I made sure to get clear directions to our dinner spot, Cafe Laurent. This was a NYT’s reco and definitely a more upscale version of a paladar (if you didn’t walk up 4 flights of an apartment building to get there, it would feel like a regular restaurant). They have a beautiful patio overlooking the city, it’s a great place to watch the sun set. The food was pretty good… a wide selection of tapas along with the traditional Cuban fare. We especially liked the croquetas and the mushroom tart.
For dessert, we decided to walk over to Coppelia, the Cuban equivalent of Ben & Jerry’s. This place might as well be a nightclub… it was jam packed with 500+ people at 8:30pm on a Thursday. They have a bouncer and sometimes up to an hour queue (we were lucky to wait only 15 minutes).

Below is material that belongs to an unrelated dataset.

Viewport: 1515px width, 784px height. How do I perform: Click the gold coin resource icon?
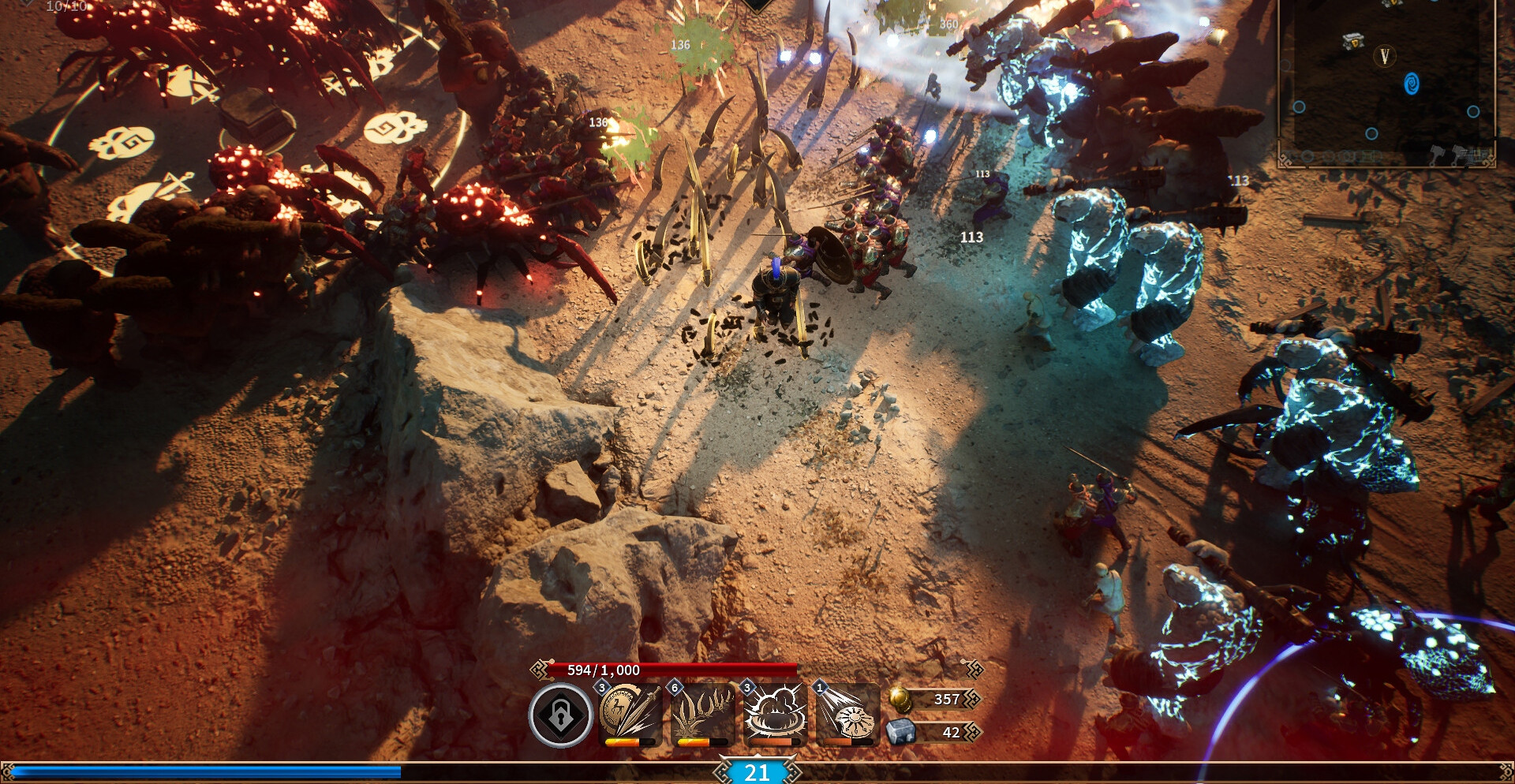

And here’s yet another example of the effects of communism and strict rations on food selection. Coppelia has two ice cream flavors. TWO. Strawberry or caramel. That’s all you get. So we got both.
The ice cream was… fine? Again, nothing to write home about, but a fun experience nonetheless.
The last stop of our dining adventure was by far the most memorable. Madrigal is a private tapas bar taking up the second floor loft of filmmaker Rafael Rosales. The man created a truly captivating space (the photos don’t even begin to do it justice). It was at once strikingly modern yet with an old-world feeling… cutting-edge Cuban art meshed with a red-lit, vintage brick space. The place was mesmerizing and would be #1 on my places to visit when we return to Havana.
Sip a frozen daquiri (the pink one is quite fun) and just take it in. Their tapas are so-so, but so cheap you may as well try a few just to experiment. Just so you know, quesadilla to them is omelet to us (we got our 5 egg ration in that one dish).
A perfect night and a beautiful close to a long, meandering day.
We’re already planning a return visit (Ross & Evelyn, we’re looking at you!) because there’s just so much of the city to explore. It’s a truly magical place and a vacation I will always remember fondly.
After a three-leg plane flight home (and a near-miss with U.S. customs), we arrived at Casa Resnick to discover probably the most creative birthday greeting ever… love our sweet girls.
And to my sweet Josh… happy birthday, I love you forever.